Confusion Matrix - SkillBakery Studios

## Wednesday, July 29, 2020

It should not be that confusing but most of the time when someone asks me to calculate the specificity or the sensitivity of the accuracy of a model, I just end up googling the formulas. Confusion Matrix is basically used to figure out which of our classification models (Logistic Regression, KNN, or Random Forest) are better in classifying the data. Let’s suppose we have data for weight, blood circulation, heart rate, blocked arteries, etc. for the number of patients for which we have to predict whether the patient has heart disease or not. On the data, we will run our classification models like Logistic Regression or K-NN by dividing the data into Training and Test Data.

The process goes like we first train the model and then test it to predict the outcome. Now, to summarize how different models performed, we use the confusion matrix. The Confusion Matrix will look like the below image. The columns are the actual values of the patients while rows are the predicted values of the model.

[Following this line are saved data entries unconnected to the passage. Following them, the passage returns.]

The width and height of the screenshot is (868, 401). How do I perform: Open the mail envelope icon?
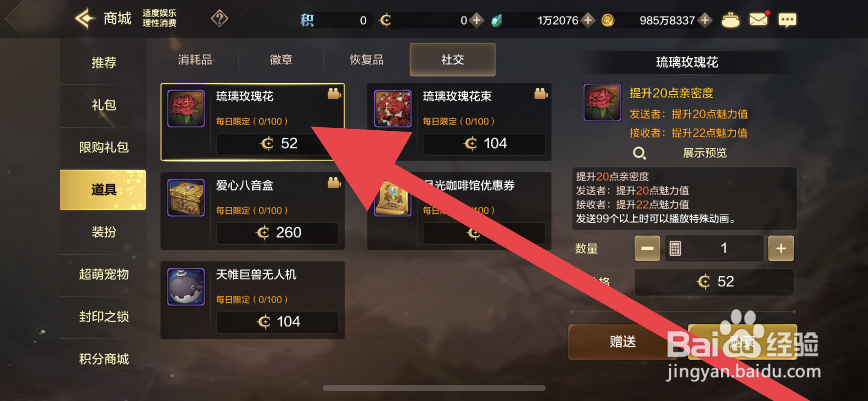click(759, 20)
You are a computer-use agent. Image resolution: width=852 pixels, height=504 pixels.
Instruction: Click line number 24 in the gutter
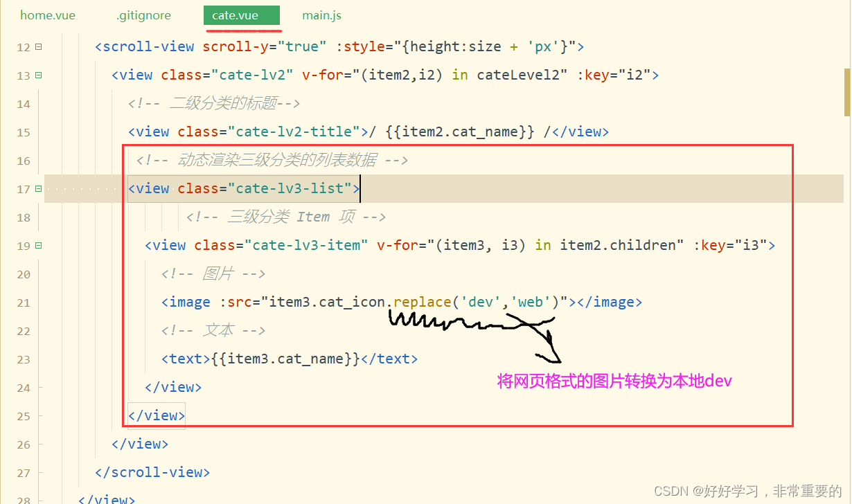23,388
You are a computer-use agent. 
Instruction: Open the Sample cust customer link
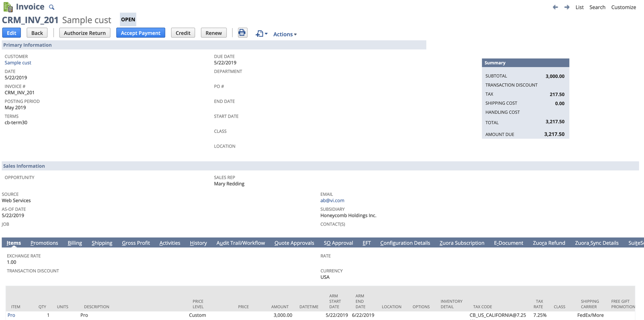pyautogui.click(x=18, y=63)

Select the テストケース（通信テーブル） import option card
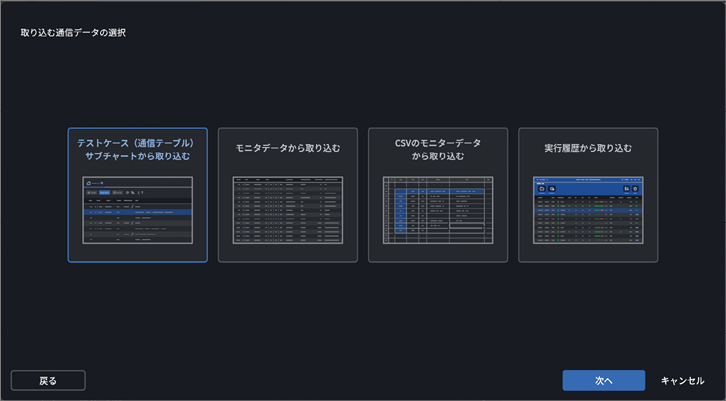click(x=138, y=195)
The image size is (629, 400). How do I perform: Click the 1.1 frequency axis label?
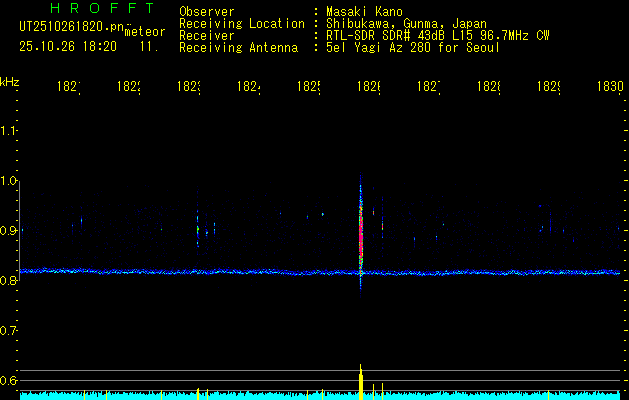tap(9, 131)
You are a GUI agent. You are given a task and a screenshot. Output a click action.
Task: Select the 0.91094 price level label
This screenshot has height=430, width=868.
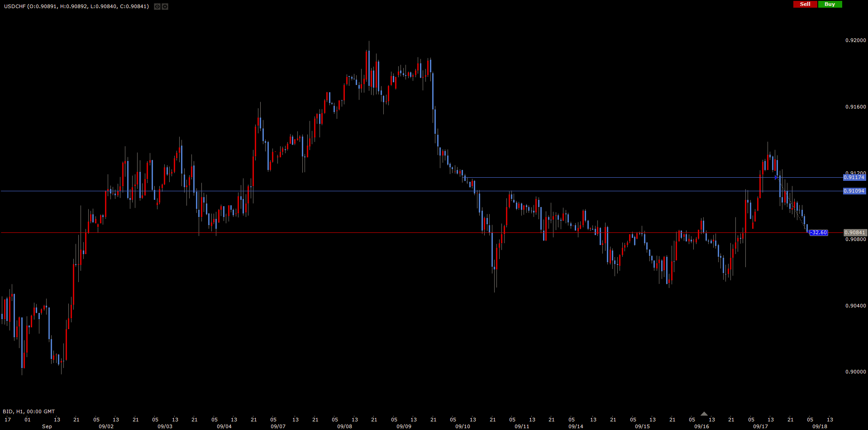tap(854, 191)
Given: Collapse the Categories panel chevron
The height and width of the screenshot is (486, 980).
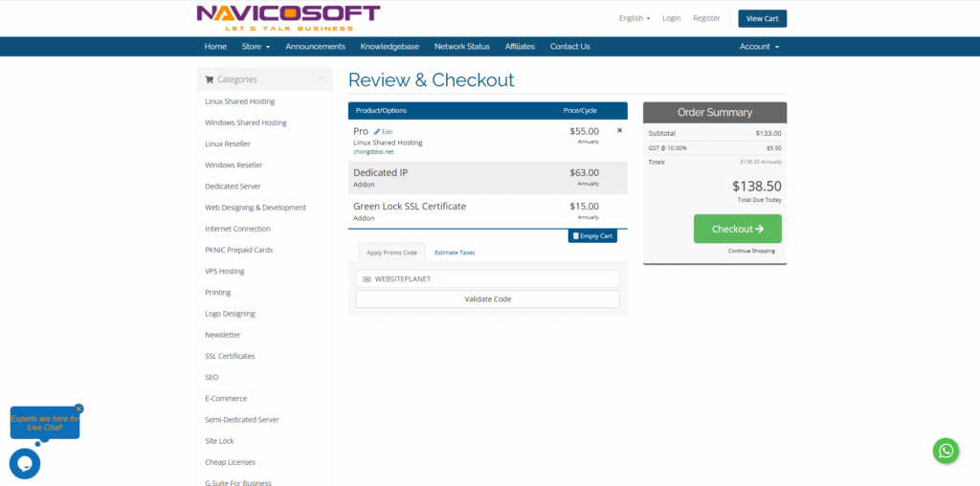Looking at the screenshot, I should tap(322, 78).
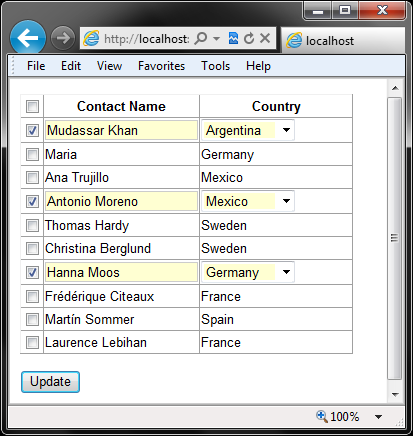Click the IE page icon in address bar
This screenshot has width=413, height=436.
click(x=91, y=38)
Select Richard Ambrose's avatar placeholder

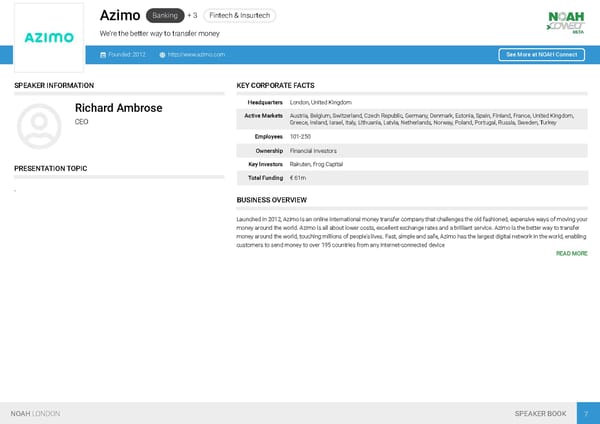40,124
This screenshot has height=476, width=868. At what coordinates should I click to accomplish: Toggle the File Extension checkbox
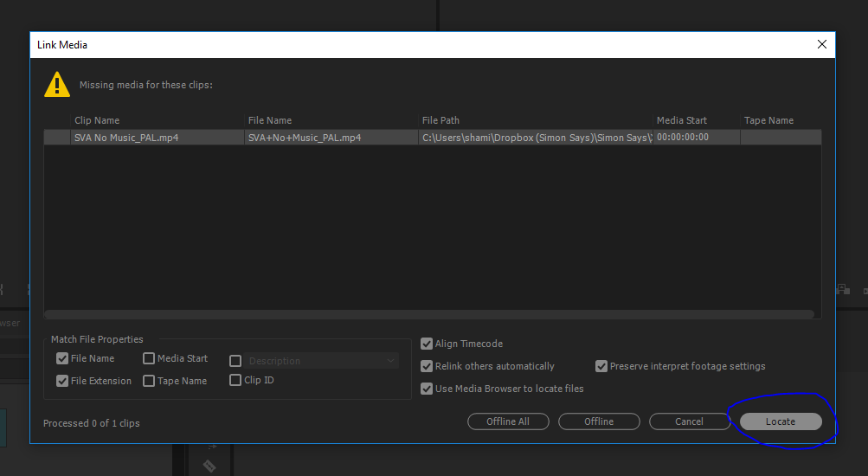point(62,381)
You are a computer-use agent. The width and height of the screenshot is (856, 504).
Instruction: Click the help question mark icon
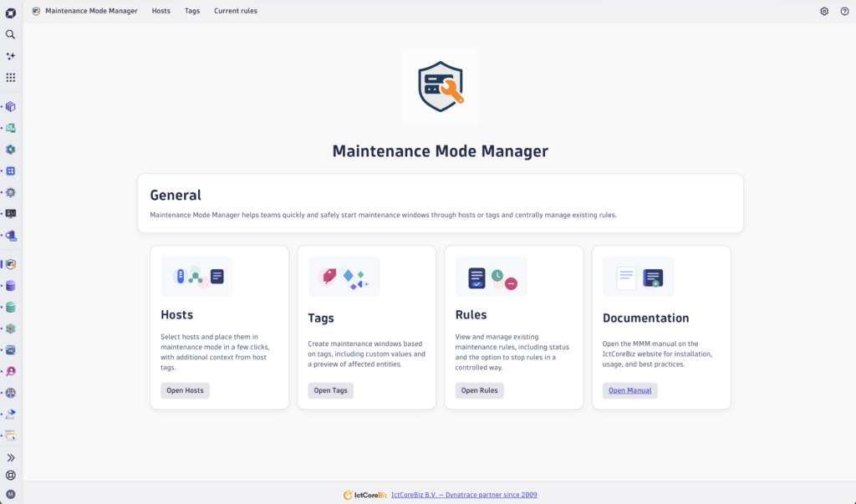click(844, 12)
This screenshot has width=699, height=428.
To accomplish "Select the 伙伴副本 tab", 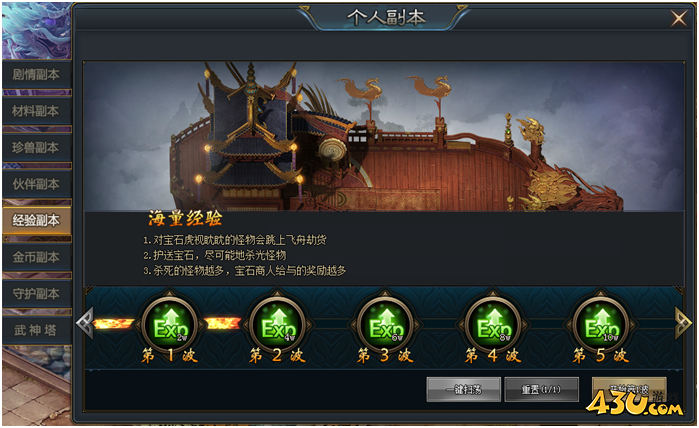I will 36,185.
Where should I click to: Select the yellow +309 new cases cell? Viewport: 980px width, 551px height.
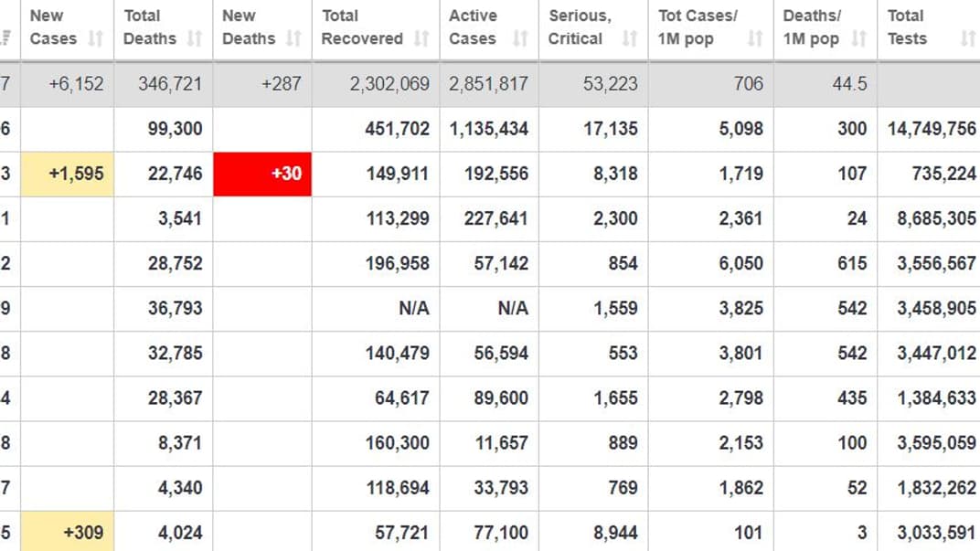coord(68,532)
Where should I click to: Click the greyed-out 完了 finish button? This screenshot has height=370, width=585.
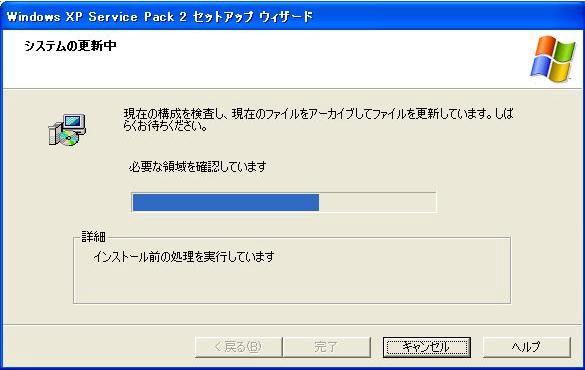(x=326, y=347)
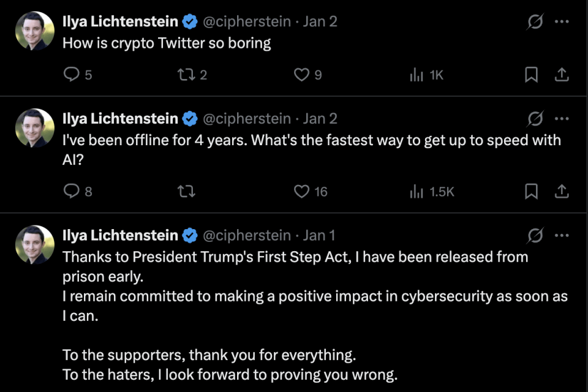Viewport: 588px width, 392px height.
Task: Like the "offline for 4 years" tweet
Action: point(301,192)
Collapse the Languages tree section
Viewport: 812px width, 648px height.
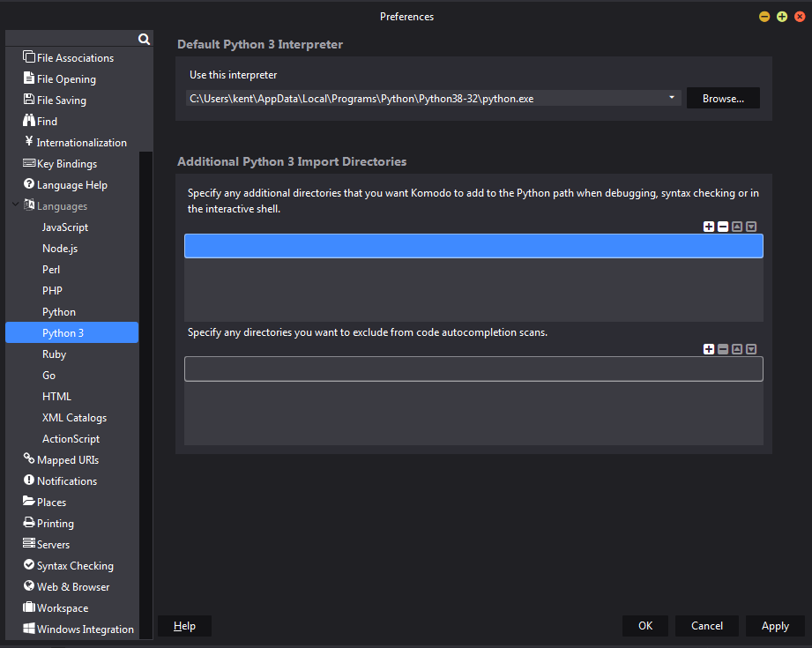[15, 206]
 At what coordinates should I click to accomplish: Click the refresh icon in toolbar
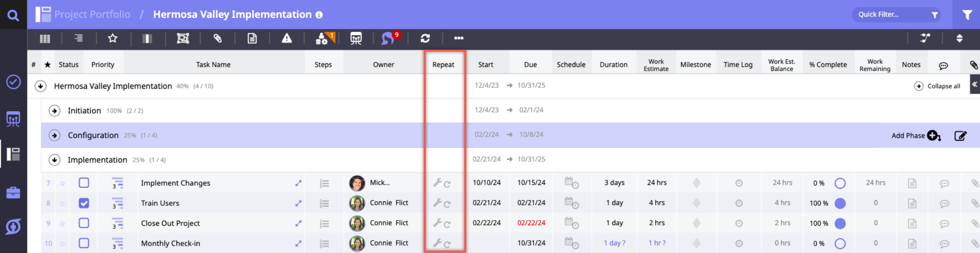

Confusion Matrix True Positives (TP) is the number of times the model predicted correctly that the patient has heart disease. True Negatives (TN) are the number of times the model predicted correctly that the patient doesn’t have heart disease. False Positive (FP) is the number of times the model predicted that patient has a heart disease but in actual they don’t. False Negative (FN) is the number of times the model predicted that patient doesn’t have heart disease but in actual they do have.

Now, let’s suppose we did the classification for 100 patients and below is how the confusion matrix looked like in case of Logistic Regression.

Now, we can calculate the accuracy, specificity, or the sensitivity of the model.

Accuracy or Precision = (TP+TN)/Total = (50 +30)/100 = 0.80

This tells us how often the classifier is correct.

Sensitivity = TP/ (TP+FN) = 50 / (50+5) = 0.909 i.e. approx. 91% of the time patients with heart disease were correctly identified.

Specificity = TN/ (TN+FP) = 30/ (30+15) = 0.66 i.e. approx. 67% of the time patients without heart disease were correctly identified.

We can then calculate the values in the same way for the K-NN method or other classification methods. Then on the basis of what is more important to us i.e. patients getting identified correctly with heart disease, the model with higher sensitivity should be used. And if we intend to see patients without heart disease getting correctly classified then the model with higher specificity should be chosen.